**Task:**
Please reproduce all of the items below line for line, with no changes.

## Begin Available records

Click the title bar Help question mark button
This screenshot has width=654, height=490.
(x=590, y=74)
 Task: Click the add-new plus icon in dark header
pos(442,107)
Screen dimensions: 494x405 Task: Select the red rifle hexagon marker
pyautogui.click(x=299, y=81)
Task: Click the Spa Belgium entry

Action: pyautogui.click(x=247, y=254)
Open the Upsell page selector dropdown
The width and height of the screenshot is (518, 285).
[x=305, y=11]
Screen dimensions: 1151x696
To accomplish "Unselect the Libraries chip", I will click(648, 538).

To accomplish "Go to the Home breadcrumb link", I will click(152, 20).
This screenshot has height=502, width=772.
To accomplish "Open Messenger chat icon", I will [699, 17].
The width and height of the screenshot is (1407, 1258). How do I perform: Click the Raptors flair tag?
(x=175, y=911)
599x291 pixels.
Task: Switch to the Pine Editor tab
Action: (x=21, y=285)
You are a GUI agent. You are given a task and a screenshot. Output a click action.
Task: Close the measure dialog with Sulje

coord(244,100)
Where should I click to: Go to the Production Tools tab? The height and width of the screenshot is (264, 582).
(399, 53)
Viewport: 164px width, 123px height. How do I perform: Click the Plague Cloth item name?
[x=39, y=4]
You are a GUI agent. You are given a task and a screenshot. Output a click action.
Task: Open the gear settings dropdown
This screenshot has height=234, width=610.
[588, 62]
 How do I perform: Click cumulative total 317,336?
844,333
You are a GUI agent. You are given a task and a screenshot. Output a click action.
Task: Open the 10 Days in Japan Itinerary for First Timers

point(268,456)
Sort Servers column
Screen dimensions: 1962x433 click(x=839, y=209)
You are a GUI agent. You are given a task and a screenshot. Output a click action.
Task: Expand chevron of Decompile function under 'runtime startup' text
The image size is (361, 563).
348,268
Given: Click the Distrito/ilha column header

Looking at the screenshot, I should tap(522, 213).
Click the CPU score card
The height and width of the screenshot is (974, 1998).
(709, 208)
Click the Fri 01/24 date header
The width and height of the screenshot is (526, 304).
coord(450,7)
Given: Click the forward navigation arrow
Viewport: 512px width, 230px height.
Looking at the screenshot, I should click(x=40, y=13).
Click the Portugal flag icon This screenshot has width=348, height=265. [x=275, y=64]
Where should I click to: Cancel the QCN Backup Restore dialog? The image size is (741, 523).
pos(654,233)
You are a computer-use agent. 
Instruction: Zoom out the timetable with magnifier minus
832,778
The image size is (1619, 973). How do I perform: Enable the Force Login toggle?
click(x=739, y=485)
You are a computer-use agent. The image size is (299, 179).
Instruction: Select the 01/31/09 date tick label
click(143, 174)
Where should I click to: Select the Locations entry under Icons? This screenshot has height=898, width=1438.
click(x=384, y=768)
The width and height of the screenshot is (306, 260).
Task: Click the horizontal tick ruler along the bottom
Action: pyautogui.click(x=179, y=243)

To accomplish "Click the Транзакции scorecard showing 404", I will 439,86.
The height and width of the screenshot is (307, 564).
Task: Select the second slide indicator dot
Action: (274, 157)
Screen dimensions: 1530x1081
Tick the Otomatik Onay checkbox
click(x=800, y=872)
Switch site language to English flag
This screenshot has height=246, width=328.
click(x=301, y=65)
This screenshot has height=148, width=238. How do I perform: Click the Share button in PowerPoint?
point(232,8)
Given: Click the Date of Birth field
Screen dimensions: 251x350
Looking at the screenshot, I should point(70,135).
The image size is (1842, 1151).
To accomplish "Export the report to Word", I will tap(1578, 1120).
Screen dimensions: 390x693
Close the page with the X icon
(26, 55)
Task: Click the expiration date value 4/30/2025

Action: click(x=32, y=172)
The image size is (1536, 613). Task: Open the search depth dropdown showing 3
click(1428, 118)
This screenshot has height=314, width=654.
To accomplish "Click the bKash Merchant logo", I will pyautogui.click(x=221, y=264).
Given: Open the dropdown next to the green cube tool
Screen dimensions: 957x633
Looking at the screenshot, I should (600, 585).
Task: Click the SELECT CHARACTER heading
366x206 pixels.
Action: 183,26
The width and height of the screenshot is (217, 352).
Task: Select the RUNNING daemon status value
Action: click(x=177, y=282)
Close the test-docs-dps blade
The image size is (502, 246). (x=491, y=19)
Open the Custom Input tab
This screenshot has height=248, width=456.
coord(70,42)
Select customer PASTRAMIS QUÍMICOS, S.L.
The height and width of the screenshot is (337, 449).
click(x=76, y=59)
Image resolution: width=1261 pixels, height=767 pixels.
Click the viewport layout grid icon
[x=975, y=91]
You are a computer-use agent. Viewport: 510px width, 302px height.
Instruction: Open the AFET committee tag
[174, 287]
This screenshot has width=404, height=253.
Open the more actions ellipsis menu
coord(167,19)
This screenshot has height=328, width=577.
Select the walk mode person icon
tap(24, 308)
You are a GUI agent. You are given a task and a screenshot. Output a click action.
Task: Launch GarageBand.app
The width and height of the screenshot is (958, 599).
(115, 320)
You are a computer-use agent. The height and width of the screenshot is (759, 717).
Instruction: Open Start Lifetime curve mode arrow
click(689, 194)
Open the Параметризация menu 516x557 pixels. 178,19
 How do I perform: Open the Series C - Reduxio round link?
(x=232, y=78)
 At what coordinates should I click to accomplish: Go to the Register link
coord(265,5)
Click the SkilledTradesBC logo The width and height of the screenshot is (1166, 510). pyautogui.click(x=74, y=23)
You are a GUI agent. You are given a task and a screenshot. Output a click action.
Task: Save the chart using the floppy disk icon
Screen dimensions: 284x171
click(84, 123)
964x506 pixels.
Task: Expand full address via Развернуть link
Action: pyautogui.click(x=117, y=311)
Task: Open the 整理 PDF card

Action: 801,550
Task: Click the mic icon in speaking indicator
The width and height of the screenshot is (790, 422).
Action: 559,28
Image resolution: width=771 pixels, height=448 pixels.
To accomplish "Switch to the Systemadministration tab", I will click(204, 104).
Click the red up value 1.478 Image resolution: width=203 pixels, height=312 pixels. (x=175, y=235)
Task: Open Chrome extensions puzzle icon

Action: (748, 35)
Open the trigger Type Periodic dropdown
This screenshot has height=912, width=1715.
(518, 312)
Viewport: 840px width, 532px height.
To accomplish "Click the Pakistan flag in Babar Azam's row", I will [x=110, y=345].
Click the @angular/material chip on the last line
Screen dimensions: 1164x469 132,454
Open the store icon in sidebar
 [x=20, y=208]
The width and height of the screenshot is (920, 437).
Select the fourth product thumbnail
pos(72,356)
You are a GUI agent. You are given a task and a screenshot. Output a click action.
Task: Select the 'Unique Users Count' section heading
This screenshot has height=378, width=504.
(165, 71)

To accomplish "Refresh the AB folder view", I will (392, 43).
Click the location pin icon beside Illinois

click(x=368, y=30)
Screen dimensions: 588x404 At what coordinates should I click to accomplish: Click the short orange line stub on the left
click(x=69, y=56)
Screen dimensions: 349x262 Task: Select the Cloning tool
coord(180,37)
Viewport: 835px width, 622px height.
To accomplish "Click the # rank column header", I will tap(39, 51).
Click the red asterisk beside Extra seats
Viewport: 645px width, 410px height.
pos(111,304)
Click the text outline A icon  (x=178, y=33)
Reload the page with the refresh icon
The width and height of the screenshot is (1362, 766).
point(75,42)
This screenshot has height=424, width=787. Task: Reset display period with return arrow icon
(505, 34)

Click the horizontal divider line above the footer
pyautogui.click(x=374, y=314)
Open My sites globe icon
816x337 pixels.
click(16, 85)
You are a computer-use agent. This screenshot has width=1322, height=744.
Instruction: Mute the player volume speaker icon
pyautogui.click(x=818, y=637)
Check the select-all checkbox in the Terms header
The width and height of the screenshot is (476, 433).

## End Available records

**Reply to the task:**
Click the title bar Help question mark button
This screenshot has width=654, height=490.
(x=590, y=74)
 Task: Click the add-new plus icon in dark header
pos(442,107)
Screen dimensions: 494x405 Task: Select the red rifle hexagon marker
pyautogui.click(x=299, y=81)
Task: Click the Spa Belgium entry

Action: pyautogui.click(x=247, y=254)
Open the Upsell page selector dropdown
The width and height of the screenshot is (518, 285).
[x=305, y=11]
Screen dimensions: 1151x696
To accomplish "Unselect the Libraries chip", I will click(648, 538).

To accomplish "Go to the Home breadcrumb link", I will click(152, 20).
This screenshot has height=502, width=772.
To accomplish "Open Messenger chat icon", I will [699, 17].
The width and height of the screenshot is (1407, 1258). How do I perform: Click the Raptors flair tag?
(x=175, y=911)
599x291 pixels.
Task: Switch to the Pine Editor tab
Action: (x=21, y=285)
You are a GUI agent. You are given a task and a screenshot. Output a click action.
Task: Close the measure dialog with Sulje

coord(244,100)
Where should I click to: Go to the Production Tools tab? The height and width of the screenshot is (264, 582).
(399, 53)
Viewport: 164px width, 123px height. How do I perform: Click the Plague Cloth item name?
[x=39, y=4]
You are a GUI agent. You are given a task and a screenshot. Output a click action.
Task: Open the gear settings dropdown
This screenshot has height=234, width=610.
[588, 62]
 How do I perform: Click cumulative total 317,336?
844,333
You are a GUI agent. You are given a task and a screenshot. Output a click action.
Task: Open the 10 Days in Japan Itinerary for First Timers

point(268,456)
Sort Servers column
Screen dimensions: 1962x433 click(x=839, y=209)
You are a GUI agent. You are given a task and a screenshot. Output a click action.
Task: Expand chevron of Decompile function under 'runtime startup' text
The image size is (361, 563).
348,268
Given: Click the Distrito/ilha column header

Looking at the screenshot, I should tap(522, 213).
Click the CPU score card
The height and width of the screenshot is (974, 1998).
(709, 208)
Click the Fri 01/24 date header
The width and height of the screenshot is (526, 304).
coord(450,7)
Given: Click the forward navigation arrow
Viewport: 512px width, 230px height.
Looking at the screenshot, I should click(x=40, y=13).
Click the Portugal flag icon This screenshot has width=348, height=265. [x=275, y=64]
Where should I click to: Cancel the QCN Backup Restore dialog? The image size is (741, 523).
pos(654,233)
You are a computer-use agent. 
Instruction: Zoom out the timetable with magnifier minus
832,778
The image size is (1619, 973). How do I perform: Enable the Force Login toggle?
click(x=739, y=485)
You are a computer-use agent. The image size is (299, 179).
Instruction: Select the 01/31/09 date tick label
click(143, 174)
Where should I click to: Select the Locations entry under Icons? This screenshot has height=898, width=1438.
click(x=384, y=768)
The width and height of the screenshot is (306, 260).
Task: Click the horizontal tick ruler along the bottom
Action: pyautogui.click(x=179, y=243)

To accomplish "Click the Транзакции scorecard showing 404", I will 439,86.
The height and width of the screenshot is (307, 564).
Task: Select the second slide indicator dot
Action: (274, 157)
Screen dimensions: 1530x1081
Tick the Otomatik Onay checkbox
click(x=800, y=872)
Switch site language to English flag
This screenshot has height=246, width=328.
click(x=301, y=65)
This screenshot has height=148, width=238. How do I perform: Click the Share button in PowerPoint?
point(232,8)
Given: Click the Date of Birth field
Screen dimensions: 251x350
Looking at the screenshot, I should point(70,135).
The image size is (1842, 1151).
To accomplish "Export the report to Word", I will tap(1578, 1120).
Screen dimensions: 390x693
Close the page with the X icon
(26, 55)
Task: Click the expiration date value 4/30/2025

Action: click(x=32, y=172)
The image size is (1536, 613). Task: Open the search depth dropdown showing 3
click(1428, 118)
This screenshot has height=314, width=654.
To accomplish "Click the bKash Merchant logo", I will pyautogui.click(x=221, y=264).
Given: Open the dropdown next to the green cube tool
Screen dimensions: 957x633
Looking at the screenshot, I should (600, 585).
Task: Click the SELECT CHARACTER heading
366x206 pixels.
Action: 183,26
The width and height of the screenshot is (217, 352).
Task: Select the RUNNING daemon status value
Action: click(x=177, y=282)
Close the test-docs-dps blade
The image size is (502, 246). (x=491, y=19)
Open the Custom Input tab
This screenshot has height=248, width=456.
coord(70,42)
Select customer PASTRAMIS QUÍMICOS, S.L.
The height and width of the screenshot is (337, 449).
click(x=76, y=59)
Image resolution: width=1261 pixels, height=767 pixels.
Click the viewport layout grid icon
[x=975, y=91]
You are a computer-use agent. Viewport: 510px width, 302px height.
Instruction: Open the AFET committee tag
[174, 287]
This screenshot has width=404, height=253.
Open the more actions ellipsis menu
coord(167,19)
This screenshot has height=328, width=577.
Select the walk mode person icon
tap(24, 308)
You are a GUI agent. You are given a task and a screenshot. Output a click action.
Task: Launch GarageBand.app
The width and height of the screenshot is (958, 599).
(115, 320)
You are a computer-use agent. The height and width of the screenshot is (759, 717).
Instruction: Open Start Lifetime curve mode arrow
click(689, 194)
Open the Параметризация menu 516x557 pixels. 178,19
 How do I perform: Open the Series C - Reduxio round link?
(x=232, y=78)
 At what coordinates should I click to accomplish: Go to the Register link
coord(265,5)
Click the SkilledTradesBC logo The width and height of the screenshot is (1166, 510). pyautogui.click(x=74, y=23)
You are a GUI agent. You are given a task and a screenshot. Output a click action.
Task: Save the chart using the floppy disk icon
Screen dimensions: 284x171
click(84, 123)
964x506 pixels.
Task: Expand full address via Развернуть link
Action: pyautogui.click(x=117, y=311)
Task: Open the 整理 PDF card

Action: 801,550
Task: Click the mic icon in speaking indicator
The width and height of the screenshot is (790, 422).
Action: 559,28
Image resolution: width=771 pixels, height=448 pixels.
To accomplish "Switch to the Systemadministration tab", I will click(204, 104).
Click the red up value 1.478 Image resolution: width=203 pixels, height=312 pixels. (x=175, y=235)
Task: Open Chrome extensions puzzle icon

Action: (748, 35)
Open the trigger Type Periodic dropdown
This screenshot has height=912, width=1715.
(518, 312)
Viewport: 840px width, 532px height.
To accomplish "Click the Pakistan flag in Babar Azam's row", I will [x=110, y=345].
Click the @angular/material chip on the last line
Screen dimensions: 1164x469 132,454
Open the store icon in sidebar
 [x=20, y=208]
The width and height of the screenshot is (920, 437).
Select the fourth product thumbnail
pos(72,356)
You are a GUI agent. You are given a task and a screenshot. Output a click action.
Task: Select the 'Unique Users Count' section heading
This screenshot has height=378, width=504.
(165, 71)

To accomplish "Refresh the AB folder view", I will (392, 43).
Click the location pin icon beside Illinois

click(x=368, y=30)
Screen dimensions: 588x404 At what coordinates should I click to accomplish: Click the short orange line stub on the left
click(x=69, y=56)
Screen dimensions: 349x262 Task: Select the Cloning tool
coord(180,37)
Viewport: 835px width, 622px height.
To accomplish "Click the # rank column header", I will tap(39, 51).
Click the red asterisk beside Extra seats
Viewport: 645px width, 410px height.
pos(111,304)
Click the text outline A icon  (x=178, y=33)
Reload the page with the refresh icon
The width and height of the screenshot is (1362, 766).
point(75,42)
This screenshot has height=424, width=787. Task: Reset display period with return arrow icon
(505, 34)

Click the horizontal divider line above the footer
pyautogui.click(x=374, y=314)
Open My sites globe icon
816x337 pixels.
click(16, 85)
You are a computer-use agent. This screenshot has width=1322, height=744.
Instruction: Mute the player volume speaker icon
pyautogui.click(x=818, y=637)
Check the select-all checkbox in the Terms header
The width and height of the screenshot is (476, 433).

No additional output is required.